Family and Education

b. by 1526, 2nd s. of Sir Thomas Lestrange and bro. of Sir Nicholas. m. Dorothy Astley, 1s.

Offices Held

?Minor duchy of Lancaster official bef. 1547; freeman, King’s Lynn 1562; ?mayor of Waterford 1581-2, 1588-9.

Biography

Lestrange was one of the earliest supporters of Queen Mary in Norfolk. He was no doubt brought into Parliament by his brother’s master the 4th Duke of Norfolk, but he was well known at King’s Lynn. His seat at Hunstanton was some ten miles away, and he received a lease from the corporation of the ‘site and precinct’ of the Grey Friars there only six weeks before he was elected, the lease to be void if he lived outside the town for ‘a year together’. He purchased the freedom of the borough just before his election on 29 December, being styled ‘esquire, merchant’ in the register.

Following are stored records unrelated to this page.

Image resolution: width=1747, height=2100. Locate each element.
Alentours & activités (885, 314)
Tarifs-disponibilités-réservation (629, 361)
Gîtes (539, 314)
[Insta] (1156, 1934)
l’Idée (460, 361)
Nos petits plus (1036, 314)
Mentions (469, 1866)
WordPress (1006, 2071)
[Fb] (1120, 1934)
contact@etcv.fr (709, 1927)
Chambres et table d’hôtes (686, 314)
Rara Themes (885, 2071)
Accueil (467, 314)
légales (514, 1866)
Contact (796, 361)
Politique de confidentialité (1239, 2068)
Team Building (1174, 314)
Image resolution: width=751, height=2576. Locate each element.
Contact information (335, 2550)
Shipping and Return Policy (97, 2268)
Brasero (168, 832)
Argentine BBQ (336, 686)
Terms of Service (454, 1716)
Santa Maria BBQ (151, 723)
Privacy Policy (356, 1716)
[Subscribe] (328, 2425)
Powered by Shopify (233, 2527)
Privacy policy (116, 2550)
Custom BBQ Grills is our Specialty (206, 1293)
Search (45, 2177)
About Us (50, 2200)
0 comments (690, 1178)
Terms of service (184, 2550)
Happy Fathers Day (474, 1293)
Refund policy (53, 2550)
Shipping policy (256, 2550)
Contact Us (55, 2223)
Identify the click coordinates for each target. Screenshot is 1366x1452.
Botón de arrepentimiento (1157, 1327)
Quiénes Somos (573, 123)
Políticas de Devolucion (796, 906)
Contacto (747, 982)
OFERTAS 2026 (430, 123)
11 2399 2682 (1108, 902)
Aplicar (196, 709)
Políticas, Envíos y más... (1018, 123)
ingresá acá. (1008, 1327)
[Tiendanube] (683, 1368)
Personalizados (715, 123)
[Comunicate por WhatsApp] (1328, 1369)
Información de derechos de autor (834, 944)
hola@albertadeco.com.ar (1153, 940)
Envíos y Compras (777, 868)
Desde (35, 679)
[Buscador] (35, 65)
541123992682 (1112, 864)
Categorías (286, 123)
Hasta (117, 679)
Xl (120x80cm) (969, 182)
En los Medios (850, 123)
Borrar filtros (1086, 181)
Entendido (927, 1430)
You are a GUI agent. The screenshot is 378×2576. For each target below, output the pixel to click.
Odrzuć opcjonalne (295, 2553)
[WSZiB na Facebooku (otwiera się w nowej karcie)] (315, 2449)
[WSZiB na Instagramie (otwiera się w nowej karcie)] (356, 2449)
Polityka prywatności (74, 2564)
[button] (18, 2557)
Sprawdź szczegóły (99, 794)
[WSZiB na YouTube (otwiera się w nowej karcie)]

Some time after 1563 Lestrange went to Ireland, where the treasurer, and later lord deputy, Sir William Fitzwilliam II, was his relative. He may have been the ‘Richard Strange’ who wrote to Burghley in October 1581 asking that Thomas Fenner of Shoreham should be allowed to ship 150 tons of wheat from England for the relief of distress in Waterford. Both Lestrange and Fenner sat for Sussex boroughs in Elizabeth’s reign.

There are a few other references to Richard Lestrange or Strange in the Irish State Papers for 1581-9, concerning Waterford and county Kilkenny. In April 1587 he was one of four ‘lords, gentlemen and freeholders’ of Kilkenny who asked the lord deputy and Irish council to be allowed to compound ‘for her Majesty’s charges’, and at the end of 1589 he signed a petition from one of the FitzEdmund family for a pension or fee farm. No later information has been found about him. His descendants afterwards settled at Castle Strange, co. Roscommon, and bought Moystown in King’s County.

Vis. Norf. (Norf. and Norwich Arch. Soc.), i. 64; Somerville, Duchy, i. 460; CSP Ire. 1574-85, pp. 322, 341, 378; 1586-8, p. 293; 1588-92, pp. 121, 126, 221, 226, 287; APC, iv. 432; King’s Lynn congregation bk. 1544-69, ff. 324, 325, 385, 386, 395; Lynn Freemen, 104; Burke, Hist. Commoners, iv. 641.